A recently widowed fantasy writer is guided through a stormy winter evening by the voice of her late husband in “Alphinland,” the first of three loosely linked stories about the romantic geometries of a group of writers and artists.
In “The Freeze-Dried Bridegroom,” a man who bids on an auctioned storage space has a surprise.
In “Lusus Naturae,” a woman born with a genetic abnormality is mistaken for a vampire.
In “Torching the Dusties,” an elderly lady with Charles Bonnet syndrome comes to terms with the little people she keeps seeing, while a newly formed populist group gathers to burn down her retirement residence.
And in “Stone Mattress,” a long-ago crime is avenged in the Arctic via a 1.9 billion-year-old stromatolite.

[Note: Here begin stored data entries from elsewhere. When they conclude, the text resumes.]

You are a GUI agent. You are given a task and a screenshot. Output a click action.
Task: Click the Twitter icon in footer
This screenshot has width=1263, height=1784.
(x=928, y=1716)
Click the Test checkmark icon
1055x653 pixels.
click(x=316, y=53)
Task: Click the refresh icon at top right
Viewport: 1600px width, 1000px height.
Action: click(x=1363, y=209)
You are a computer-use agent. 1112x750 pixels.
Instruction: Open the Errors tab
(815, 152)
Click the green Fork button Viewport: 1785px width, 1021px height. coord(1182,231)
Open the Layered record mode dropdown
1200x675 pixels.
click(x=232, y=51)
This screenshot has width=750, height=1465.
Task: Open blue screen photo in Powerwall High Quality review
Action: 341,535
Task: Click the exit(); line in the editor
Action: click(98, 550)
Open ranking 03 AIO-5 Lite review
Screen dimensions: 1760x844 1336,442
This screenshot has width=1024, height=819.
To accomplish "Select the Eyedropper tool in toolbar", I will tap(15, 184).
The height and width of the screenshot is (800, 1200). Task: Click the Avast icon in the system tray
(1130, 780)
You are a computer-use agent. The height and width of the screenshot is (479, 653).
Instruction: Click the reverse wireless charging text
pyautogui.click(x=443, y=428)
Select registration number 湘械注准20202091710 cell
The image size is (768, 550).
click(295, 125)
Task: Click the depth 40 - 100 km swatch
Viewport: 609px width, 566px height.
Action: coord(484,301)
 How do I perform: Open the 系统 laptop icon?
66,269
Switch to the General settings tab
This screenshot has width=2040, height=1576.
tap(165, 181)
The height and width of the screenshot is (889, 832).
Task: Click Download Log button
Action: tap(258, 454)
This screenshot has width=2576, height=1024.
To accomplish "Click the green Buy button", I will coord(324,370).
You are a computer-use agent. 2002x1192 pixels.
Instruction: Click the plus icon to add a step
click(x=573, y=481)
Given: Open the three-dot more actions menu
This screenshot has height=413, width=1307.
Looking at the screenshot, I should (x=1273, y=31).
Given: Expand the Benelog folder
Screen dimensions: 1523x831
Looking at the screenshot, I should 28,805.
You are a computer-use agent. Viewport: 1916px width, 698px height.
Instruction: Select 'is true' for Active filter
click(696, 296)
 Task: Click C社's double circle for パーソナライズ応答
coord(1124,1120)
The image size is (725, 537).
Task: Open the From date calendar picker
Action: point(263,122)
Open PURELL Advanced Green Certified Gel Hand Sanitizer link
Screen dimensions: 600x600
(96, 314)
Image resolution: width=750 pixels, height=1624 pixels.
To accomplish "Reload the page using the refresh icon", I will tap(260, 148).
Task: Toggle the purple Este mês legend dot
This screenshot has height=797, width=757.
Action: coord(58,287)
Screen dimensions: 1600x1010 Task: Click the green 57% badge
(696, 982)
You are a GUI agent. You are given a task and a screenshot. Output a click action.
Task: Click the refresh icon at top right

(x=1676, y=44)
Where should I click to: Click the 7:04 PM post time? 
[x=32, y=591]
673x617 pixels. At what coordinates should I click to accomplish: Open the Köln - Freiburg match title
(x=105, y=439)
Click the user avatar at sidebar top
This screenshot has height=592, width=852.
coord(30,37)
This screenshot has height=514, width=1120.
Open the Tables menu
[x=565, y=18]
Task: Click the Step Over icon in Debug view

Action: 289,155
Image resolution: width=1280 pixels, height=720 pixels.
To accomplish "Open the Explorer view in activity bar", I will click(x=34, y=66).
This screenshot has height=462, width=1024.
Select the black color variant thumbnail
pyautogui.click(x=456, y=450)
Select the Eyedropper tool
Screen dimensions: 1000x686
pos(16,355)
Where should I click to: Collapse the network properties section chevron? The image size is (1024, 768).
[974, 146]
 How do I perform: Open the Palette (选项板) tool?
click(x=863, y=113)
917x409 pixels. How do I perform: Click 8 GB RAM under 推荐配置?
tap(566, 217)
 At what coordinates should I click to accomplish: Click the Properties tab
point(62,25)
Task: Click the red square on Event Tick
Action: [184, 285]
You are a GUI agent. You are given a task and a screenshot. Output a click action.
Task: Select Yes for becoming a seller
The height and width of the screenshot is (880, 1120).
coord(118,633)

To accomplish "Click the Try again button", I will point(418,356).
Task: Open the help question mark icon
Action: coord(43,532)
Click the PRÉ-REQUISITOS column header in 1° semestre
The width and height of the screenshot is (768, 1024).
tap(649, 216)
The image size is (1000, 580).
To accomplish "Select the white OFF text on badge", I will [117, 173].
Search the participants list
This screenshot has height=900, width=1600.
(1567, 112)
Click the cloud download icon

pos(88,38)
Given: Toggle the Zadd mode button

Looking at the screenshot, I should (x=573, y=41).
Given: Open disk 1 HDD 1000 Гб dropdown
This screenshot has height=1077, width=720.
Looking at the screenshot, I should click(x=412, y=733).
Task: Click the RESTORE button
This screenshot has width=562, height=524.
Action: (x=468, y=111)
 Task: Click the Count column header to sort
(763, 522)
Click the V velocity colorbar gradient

In these nine tales, Margaret Atwood is at the top of her darkly humorous and seriously playful game.
About the author
Margaret Atwood was born in 1939 in Ottawa and grew up in northern Ontario, Quebec, and Toronto. She received her undergraduate degree from Victoria College at the University of Toronto and her master's degree from Radcliffe College.
Throughout her writing career, Margaret Atwood has received numerous awards and honourary degrees. She is the author of more than fifty volumes of poetry, children’s literature, fiction, and non-fiction and is perhaps best known for her novels, which include The Edible Woman (1970), The Handmaid's Tale (1983), The Robber Bride (1994), Alias Grace (1996), and The Blind Assassin, which won the prestigious Booker Prize in 2000. Atwood's dystopic novel, Oryx and Crake, was published in 2003. The Tent (mini-fictions) and Moral Disorder (short stories) both appeared in 2006. Her most recent volume of poetry, The Door, was published in 2007. Her non-fiction book, Payback: Debt and the Shadow Side of Wealth, part of the Massey Lecture series, appeared in 2008, and her most recent novel, The Year of the Flood, in the autumn of 2009. Ms. Atwood's work has been published in more than forty languages, including Farsi, Japanese, Turkish, Finnish, Korean, Icelandic and Estonian. In 2004 she co-invented the Long Pen TM.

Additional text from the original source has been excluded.